だから余計に、後世の人々の想像をかきたてるのでしょうね。
概要&受賞歴
『ハムネット』 Hamnet
- 製作年/2025年
- 製作国/イギリス
- 言語/英語
- 上映時間/126分
- 配給/パルコ
受賞歴
- 第98回アカデミー賞主演女優賞受賞
- 第83回ゴールデングローブ賞最優秀作品賞、最優秀女優賞受賞
スタッフ&キャスト
【スタッフ】
- 監督/クロエ・ジャオ…(作品)『ノマドランド』他
- 製作/リザ・マーシャル、サム・メンデス、スティーヴン・スピルバーグ他
- 原作/マギー・オファーレル
【キャスト】
- ジェシー・バックリー(アグネス)…森を愛する自由奔放な女性、ウィルの妻
- ポール・メスカル(ウィル・シェークスピア)…手袋職人の父に反抗し、作家をめざす
- ジャコビ・ジュープ(ハムネット)…父ウィルを尊敬し、役者を夢見る長男
- オリビア・ライン(ジュディス)…病弱なハムネットの双子の妹
子役がみんな良かったなぁ~。
素晴らしい演技でした!
あらすじ
イギリスの片田舎でラテン語教師をしながら創作に励むウィルは、ある日不思議な魅力を放つアグネスに出会い、恋に落ちます。

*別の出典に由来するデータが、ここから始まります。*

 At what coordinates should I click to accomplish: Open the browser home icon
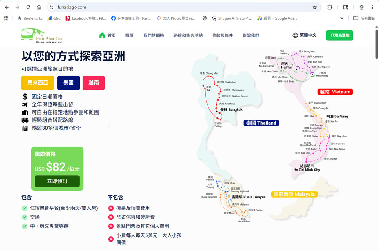tap(39, 7)

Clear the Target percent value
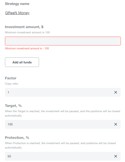pyautogui.click(x=115, y=124)
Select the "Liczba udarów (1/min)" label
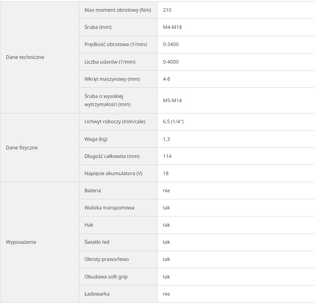Screen dimensions: 317x303 [110, 62]
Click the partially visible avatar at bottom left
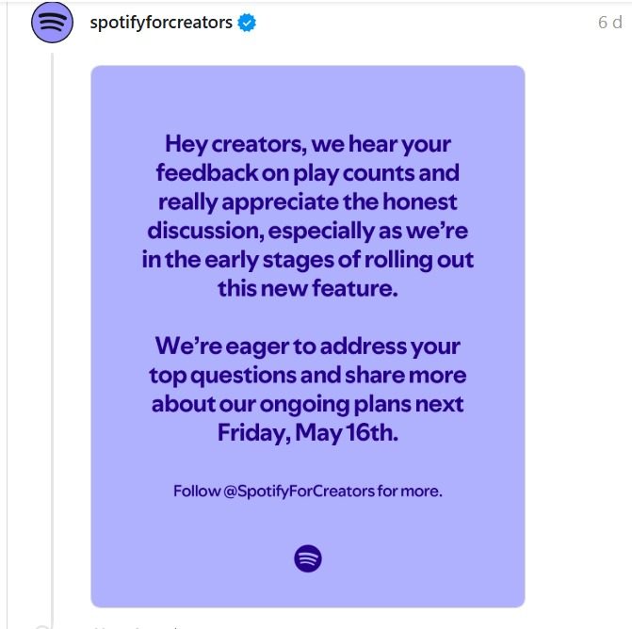The height and width of the screenshot is (629, 632). tap(43, 625)
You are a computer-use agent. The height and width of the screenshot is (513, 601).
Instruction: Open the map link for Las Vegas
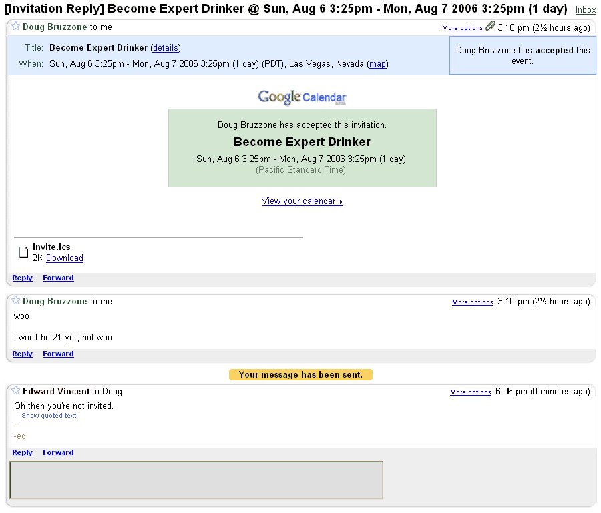377,64
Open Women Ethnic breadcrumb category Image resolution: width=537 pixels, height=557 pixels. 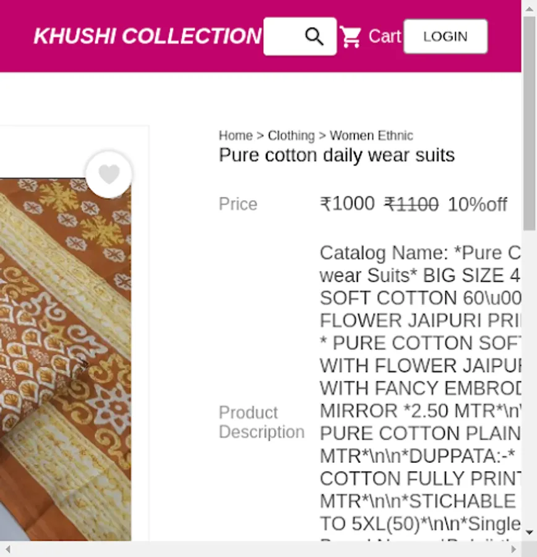click(371, 136)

森と動物たちの声を聞き、独自の医術を施すアグネスは、周囲の反対を押し切ってウィルと結婚。
3人の子供に恵まれますが、末っ子ジュディスは身体が弱く、ペストに感染してしまいます。
が、ようやく作家として脚光を浴び始めたウィルはロンドンに行ったきり。
そして夫不在の家では、思いもかけぬ不幸が忍び寄り・・・。
【ハムネット】総評 ★★★★☆
主演のジェシー・バックリーがすごかった!
自由奔放な意志の強い女性という役柄ではあるけれど、彼女の喜びとか悲しみが、ストレートに伝わって心を揺さぶられました。
今までのシェークスピア物(戯曲も含めて)とは一味違った作品で、とても印象的です。
創作でありながら『ハムレット』誕生秘話が描かれているだけじゃなく、夫婦、家族の絆がベースになっていて見ごたえあり。
ただ。。。
内容がつらすぎて、もう観たくないかも。
一見の価値はありますよ。

配信元:バゴプラ
名セリフ&名場面(ネタバレ注意)
全体的に暗くて重苦しい映像です。
中世が舞台のイギリス映画って、たいていそんな感じだけど。
しかも、ヒロインが“森の魔女”と噂される女性で、予知夢を見たり、不思議な能力を持っています。
彼女の子供たちも、そんな力を受け継ぎました。
とりわけ長男ハムネットは、妹のそばに立つ死神を姿を目撃します。
ペストに冒され苦しむ妹の身体をずらして横たわり、
と、自分の命を差し出そうとするんです。
双子だから、死神が間違って自分を連れて行くに違いないと。
・・・泣けました。
少し違うかもしれませんが、私もよく入院中の弟の手を取ります。

お姉ちゃんのエネルギーを全部あげる
本気で言っています。
少しでも体調が良くなると、願いが通じたようで天に感謝します。
映画では、病気のジュディスではなく、ハムネットが黄泉の国に。
息子を亡くした悲しみを戯曲にすることで、シェークスピアはなんとか生き抜き、その舞台を観たアグネスもようやく心を解きほぐす・・・素晴らしいエンディングでした。